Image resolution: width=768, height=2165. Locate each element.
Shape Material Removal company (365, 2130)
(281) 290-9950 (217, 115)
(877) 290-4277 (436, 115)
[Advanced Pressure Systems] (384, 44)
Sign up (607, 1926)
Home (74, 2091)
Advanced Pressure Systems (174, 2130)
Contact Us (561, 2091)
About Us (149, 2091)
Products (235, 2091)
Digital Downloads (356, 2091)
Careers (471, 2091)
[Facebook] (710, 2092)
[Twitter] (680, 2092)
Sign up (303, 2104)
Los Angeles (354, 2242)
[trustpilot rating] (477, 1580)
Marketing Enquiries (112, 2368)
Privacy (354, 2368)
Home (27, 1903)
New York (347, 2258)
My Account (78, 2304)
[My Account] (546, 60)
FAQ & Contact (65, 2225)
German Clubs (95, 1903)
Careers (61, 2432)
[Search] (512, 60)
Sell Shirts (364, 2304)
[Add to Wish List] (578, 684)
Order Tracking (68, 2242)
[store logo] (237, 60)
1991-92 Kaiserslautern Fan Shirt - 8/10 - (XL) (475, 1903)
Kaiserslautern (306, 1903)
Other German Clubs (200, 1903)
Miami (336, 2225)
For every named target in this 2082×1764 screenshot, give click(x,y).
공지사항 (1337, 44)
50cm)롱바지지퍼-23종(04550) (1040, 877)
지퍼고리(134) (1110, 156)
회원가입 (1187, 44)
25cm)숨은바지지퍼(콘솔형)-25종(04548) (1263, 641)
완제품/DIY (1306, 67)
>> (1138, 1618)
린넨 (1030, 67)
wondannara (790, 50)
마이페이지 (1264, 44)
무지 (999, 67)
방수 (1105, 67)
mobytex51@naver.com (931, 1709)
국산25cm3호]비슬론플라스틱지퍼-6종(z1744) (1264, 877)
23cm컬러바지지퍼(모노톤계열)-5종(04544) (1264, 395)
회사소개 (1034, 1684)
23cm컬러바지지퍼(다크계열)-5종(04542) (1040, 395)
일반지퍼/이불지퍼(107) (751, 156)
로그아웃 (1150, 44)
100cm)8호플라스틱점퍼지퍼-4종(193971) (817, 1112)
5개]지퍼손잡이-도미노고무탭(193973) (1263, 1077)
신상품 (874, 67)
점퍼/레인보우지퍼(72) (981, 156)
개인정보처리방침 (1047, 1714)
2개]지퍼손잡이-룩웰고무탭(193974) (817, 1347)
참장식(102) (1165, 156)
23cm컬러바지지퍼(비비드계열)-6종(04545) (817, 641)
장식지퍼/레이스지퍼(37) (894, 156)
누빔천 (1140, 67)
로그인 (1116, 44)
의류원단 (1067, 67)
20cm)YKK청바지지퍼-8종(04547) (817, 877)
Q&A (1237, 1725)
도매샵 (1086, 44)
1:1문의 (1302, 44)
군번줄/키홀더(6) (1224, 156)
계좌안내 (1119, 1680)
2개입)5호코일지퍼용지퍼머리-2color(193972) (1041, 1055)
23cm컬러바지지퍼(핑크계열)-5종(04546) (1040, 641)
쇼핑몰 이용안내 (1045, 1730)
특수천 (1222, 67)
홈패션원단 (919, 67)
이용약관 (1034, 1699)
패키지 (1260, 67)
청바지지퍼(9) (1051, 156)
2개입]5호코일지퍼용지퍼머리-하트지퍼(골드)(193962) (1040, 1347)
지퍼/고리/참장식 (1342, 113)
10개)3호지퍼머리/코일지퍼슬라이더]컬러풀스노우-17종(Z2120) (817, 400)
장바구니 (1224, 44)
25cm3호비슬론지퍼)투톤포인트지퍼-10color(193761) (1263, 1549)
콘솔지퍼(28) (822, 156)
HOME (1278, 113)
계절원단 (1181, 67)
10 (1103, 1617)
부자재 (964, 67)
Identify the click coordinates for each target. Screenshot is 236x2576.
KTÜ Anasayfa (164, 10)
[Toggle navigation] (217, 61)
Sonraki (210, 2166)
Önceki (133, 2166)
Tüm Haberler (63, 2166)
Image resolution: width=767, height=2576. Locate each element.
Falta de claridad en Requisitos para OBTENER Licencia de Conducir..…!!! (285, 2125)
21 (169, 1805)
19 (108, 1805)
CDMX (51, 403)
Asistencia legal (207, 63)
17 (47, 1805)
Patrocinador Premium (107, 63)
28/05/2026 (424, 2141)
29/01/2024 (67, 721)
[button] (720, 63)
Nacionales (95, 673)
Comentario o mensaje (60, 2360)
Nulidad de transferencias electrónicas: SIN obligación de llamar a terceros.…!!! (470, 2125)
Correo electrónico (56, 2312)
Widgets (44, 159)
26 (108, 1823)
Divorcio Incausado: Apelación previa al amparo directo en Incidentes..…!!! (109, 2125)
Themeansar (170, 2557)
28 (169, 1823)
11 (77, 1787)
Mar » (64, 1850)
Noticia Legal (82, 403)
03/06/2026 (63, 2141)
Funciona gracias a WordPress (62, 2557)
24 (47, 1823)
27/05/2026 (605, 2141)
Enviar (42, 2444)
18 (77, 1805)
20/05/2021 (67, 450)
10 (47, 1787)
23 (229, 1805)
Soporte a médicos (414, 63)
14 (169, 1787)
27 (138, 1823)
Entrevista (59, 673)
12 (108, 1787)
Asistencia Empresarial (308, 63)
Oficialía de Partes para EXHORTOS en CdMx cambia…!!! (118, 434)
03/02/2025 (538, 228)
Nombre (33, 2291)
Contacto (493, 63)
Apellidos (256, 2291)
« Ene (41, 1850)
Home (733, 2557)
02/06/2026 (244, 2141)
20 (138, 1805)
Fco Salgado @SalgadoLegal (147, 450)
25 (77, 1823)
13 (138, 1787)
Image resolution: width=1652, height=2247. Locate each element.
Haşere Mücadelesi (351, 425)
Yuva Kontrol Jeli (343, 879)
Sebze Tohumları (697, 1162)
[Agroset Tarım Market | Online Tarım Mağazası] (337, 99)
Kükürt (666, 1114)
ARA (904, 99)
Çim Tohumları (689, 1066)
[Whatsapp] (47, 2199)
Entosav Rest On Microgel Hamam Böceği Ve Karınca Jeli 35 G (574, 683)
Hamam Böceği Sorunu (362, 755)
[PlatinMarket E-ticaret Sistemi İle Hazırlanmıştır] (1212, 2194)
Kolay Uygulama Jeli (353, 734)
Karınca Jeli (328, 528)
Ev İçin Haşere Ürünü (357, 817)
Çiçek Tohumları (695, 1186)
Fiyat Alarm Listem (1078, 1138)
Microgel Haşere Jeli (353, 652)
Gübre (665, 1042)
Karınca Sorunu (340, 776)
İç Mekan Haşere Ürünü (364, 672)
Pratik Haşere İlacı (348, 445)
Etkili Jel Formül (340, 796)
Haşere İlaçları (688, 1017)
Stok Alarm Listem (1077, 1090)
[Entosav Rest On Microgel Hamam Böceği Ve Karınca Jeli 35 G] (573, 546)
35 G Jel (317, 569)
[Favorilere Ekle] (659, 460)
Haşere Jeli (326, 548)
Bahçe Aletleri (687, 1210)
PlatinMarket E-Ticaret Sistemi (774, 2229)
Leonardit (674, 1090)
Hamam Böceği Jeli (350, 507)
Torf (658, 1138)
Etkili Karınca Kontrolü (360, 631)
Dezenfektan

•••••

> EXERCISE: Only an exact copy of all the data will do as the answer.

> ANSWER BOX:
Image resolution: width=768, height=2165. Locate each element.
Shape Material Removal company (365, 2130)
(281) 290-9950 (217, 115)
(877) 290-4277 (436, 115)
[Advanced Pressure Systems] (384, 44)
Sign up (607, 1926)
Home (74, 2091)
Advanced Pressure Systems (174, 2130)
Contact Us (561, 2091)
About Us (149, 2091)
Products (235, 2091)
Digital Downloads (356, 2091)
Careers (471, 2091)
[Facebook] (710, 2092)
[Twitter] (680, 2092)
Sign up (303, 2104)
Los Angeles (354, 2242)
[trustpilot rating] (477, 1580)
Marketing Enquiries (112, 2368)
Privacy (354, 2368)
Home (27, 1903)
New York (347, 2258)
My Account (78, 2304)
[My Account] (546, 60)
FAQ & Contact (65, 2225)
German Clubs (95, 1903)
Careers (61, 2432)
[Search] (512, 60)
Sell Shirts (364, 2304)
[Add to Wish List] (578, 684)
Order Tracking (68, 2242)
[store logo] (237, 60)
1991-92 Kaiserslautern Fan Shirt - 8/10 - (XL) (475, 1903)
Kaiserslautern (306, 1903)
Other German Clubs (200, 1903)
Miami (336, 2225)
For every named target in this 2082×1764 screenshot, give click(x,y).
공지사항 (1337, 44)
50cm)롱바지지퍼-23종(04550) (1040, 877)
지퍼고리(134) (1110, 156)
회원가입 (1187, 44)
25cm)숨은바지지퍼(콘솔형)-25종(04548) (1263, 641)
완제품/DIY (1306, 67)
>> (1138, 1618)
린넨 (1030, 67)
wondannara (790, 50)
마이페이지 (1264, 44)
무지 (999, 67)
방수 (1105, 67)
mobytex51@naver.com (931, 1709)
국산25cm3호]비슬론플라스틱지퍼-6종(z1744) (1264, 877)
23cm컬러바지지퍼(모노톤계열)-5종(04544) (1264, 395)
회사소개 (1034, 1684)
23cm컬러바지지퍼(다크계열)-5종(04542) (1040, 395)
일반지퍼/이불지퍼(107) (751, 156)
로그아웃 (1150, 44)
100cm)8호플라스틱점퍼지퍼-4종(193971) (817, 1112)
5개]지퍼손잡이-도미노고무탭(193973) (1263, 1077)
신상품 (874, 67)
점퍼/레인보우지퍼(72) (981, 156)
개인정보처리방침 (1047, 1714)
2개]지퍼손잡이-룩웰고무탭(193974) (817, 1347)
참장식(102) (1165, 156)
23cm컬러바지지퍼(비비드계열)-6종(04545) (817, 641)
장식지퍼/레이스지퍼(37) (894, 156)
누빔천 (1140, 67)
로그인 (1116, 44)
의류원단 (1067, 67)
20cm)YKK청바지지퍼-8종(04547) (817, 877)
Q&A (1237, 1725)
도매샵 (1086, 44)
1:1문의 (1302, 44)
군번줄/키홀더(6) (1224, 156)
계좌안내 (1119, 1680)
2개입)5호코일지퍼용지퍼머리-2color(193972) (1041, 1055)
23cm컬러바지지퍼(핑크계열)-5종(04546) (1040, 641)
쇼핑몰 이용안내 (1045, 1730)
특수천 (1222, 67)
홈패션원단 (919, 67)
이용약관 (1034, 1699)
패키지 (1260, 67)
청바지지퍼(9) (1051, 156)
2개입]5호코일지퍼용지퍼머리-하트지퍼(골드)(193962) (1040, 1347)
지퍼/고리/참장식 (1342, 113)
10개)3호지퍼머리/코일지퍼슬라이더]컬러풀스노우-17종(Z2120) (817, 400)
장바구니 (1224, 44)
25cm3호비슬론지퍼)투톤포인트지퍼-10color(193761) (1263, 1549)
콘솔지퍼(28) (822, 156)
HOME (1278, 113)
계절원단 (1181, 67)
10 (1103, 1617)
부자재 (964, 67)
Identify the click coordinates for each target. Screenshot is 236x2576.
KTÜ Anasayfa (164, 10)
[Toggle navigation] (217, 61)
Sonraki (210, 2166)
Önceki (133, 2166)
Tüm Haberler (63, 2166)
Image resolution: width=767, height=2576. Locate each element.
Falta de claridad en Requisitos para OBTENER Licencia de Conducir..…!!! (285, 2125)
21 (169, 1805)
19 (108, 1805)
CDMX (51, 403)
Asistencia legal (207, 63)
17 (47, 1805)
Patrocinador Premium (107, 63)
28/05/2026 (424, 2141)
29/01/2024 (67, 721)
[button] (720, 63)
Nacionales (95, 673)
Comentario o mensaje (60, 2360)
Nulidad de transferencias electrónicas: SIN obligación de llamar a terceros.…!!! (470, 2125)
Correo electrónico (56, 2312)
Widgets (44, 159)
26 (108, 1823)
Divorcio Incausado: Apelación previa al amparo directo en Incidentes..…!!! (109, 2125)
Themeansar (170, 2557)
28 (169, 1823)
11 (77, 1787)
Mar » (64, 1850)
Noticia Legal (82, 403)
03/06/2026 (63, 2141)
Funciona gracias a WordPress (62, 2557)
24 (47, 1823)
27/05/2026 (605, 2141)
Enviar (42, 2444)
18 (77, 1805)
20/05/2021 (67, 450)
10 (47, 1787)
23 (229, 1805)
Soporte a médicos (414, 63)
14 (169, 1787)
27 (138, 1823)
Entrevista (59, 673)
12 (108, 1787)
Asistencia Empresarial (308, 63)
Oficialía de Partes para EXHORTOS en CdMx cambia…!!! (118, 434)
03/02/2025 (538, 228)
Nombre (33, 2291)
Contacto (493, 63)
Apellidos (256, 2291)
« Ene (41, 1850)
Home (733, 2557)
02/06/2026 (244, 2141)
20 (138, 1805)
Fco Salgado @SalgadoLegal (147, 450)
25 (77, 1823)
13 (138, 1787)
Image resolution: width=1652, height=2247. Locate each element.
Haşere Mücadelesi (351, 425)
Yuva Kontrol Jeli (343, 879)
Sebze Tohumları (697, 1162)
[Agroset Tarım Market | Online Tarım Mağazası] (337, 99)
Kükürt (666, 1114)
ARA (904, 99)
Çim Tohumları (689, 1066)
[Whatsapp] (47, 2199)
Entosav Rest On Microgel Hamam Böceği Ve Karınca Jeli 35 G (574, 683)
Hamam Böceği Sorunu (362, 755)
[PlatinMarket E-ticaret Sistemi İle Hazırlanmıştır] (1212, 2194)
Kolay Uygulama Jeli (353, 734)
Karınca Jeli (328, 528)
Ev İçin Haşere Ürünü (357, 817)
Çiçek Tohumları (695, 1186)
Fiyat Alarm Listem (1078, 1138)
Microgel Haşere Jeli (353, 652)
Gübre (665, 1042)
Karınca Sorunu (340, 776)
İç Mekan Haşere Ürünü (364, 672)
Pratik Haşere İlacı (348, 445)
Etkili Jel Formül (340, 796)
Haşere İlaçları (688, 1017)
Stok Alarm Listem (1077, 1090)
[Entosav Rest On Microgel Hamam Böceği Ve Karınca Jeli 35 G] (573, 546)
35 G Jel (317, 569)
[Favorilere Ekle] (659, 460)
Haşere Jeli (326, 548)
Bahçe Aletleri (687, 1210)
PlatinMarket E-Ticaret Sistemi (774, 2229)
Leonardit (674, 1090)
Hamam Böceği Jeli (350, 507)
Torf (658, 1138)
Etkili Karınca Kontrolü (360, 631)
Dezenfektan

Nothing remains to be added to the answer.